James hated tinned fruit, but was drawn to it for reasons he didn’t fully understand. He liked when, sitting at the breakfast table, which in his house and the houses of his circle of his friends was distinct from the dining table, his mother would scoop pears or apricots into his bowl of yogurt, or would let them fall and plop and sink like weary white or orange heads on a pillow, would be slick with nectar like something living, something newly born. She had a habit of sprinkling sugar too on the fruit, his mother, or molasses sometimes, and James didn’t know which he hated more. The whole thing would be sloppy and sugary and over the top, but he had never once complained about it—asked her to make french toast instead, or waffles, the carbohydrates of which would be actually satisfying, something hot—because he enjoyed the nastiness and offensiveness of the tinned fruit and molasses ordeal. Enjoyed the feeling he would have afterward of being saturated and addled with sugar—with something that at one point, or in other contexts was wholesome. Fruit, for those days his mother brought it out of the pantry, lent to him a satisfying allegory of the mystical and necessarily transmutational nature of pleasure. Things had to change, he thought, meanings had to change—inversions had to happen. He enjoyed being full with sloppy, sugary tinned fruit and yogurt because there was a hatred of it in the first place. These were the unchangeable virtues of doing what one knows is bad—the pleasure that results, that is produced on a metaphysical level and able to be captured as with antenna, human antennae, and enjoyed.
“Come on, now,” said Stewart, hitting James playfully on the shoulder with that day’s issue of whatever—actually, James noted as he turned, brushed with exaggerated disdain at his shoulder, what would have been a printout of a Stratfor quarterly. “This pageant is for the willing and youthful.” His father rolled on his heels, circled his arms like in some commercial.
“Where do you come up with this stuff?”
James rinsed his bowl and spoon and headed to the bathroom. Stewart followed him like a stalker, so much that he smelled his cologne, which was always sparing. He started singing a song from his youth and rolling the Stratfor quarterly around like some goddamn baton.
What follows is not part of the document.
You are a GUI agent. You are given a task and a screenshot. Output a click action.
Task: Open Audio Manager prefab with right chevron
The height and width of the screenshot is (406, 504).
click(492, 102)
James flossed and rubbed what was left from a crumpled tube of toothpaste on his parent’s bathroom counter into his teeth and gums, swishing it around with a dribble of water before spitting.
“You need to give me space,” said James, holding onto his father’s hale frame. He wondered at how some people, like his father, became more substantial as one drew closer, while others, like his mother grew frailer and somehow less real, as upon closer inspection of a painting the whole of some aspect—a rooftop, the white gleaming of a sail in the wind—is discovered to be only a well-placed, single splotch of paint.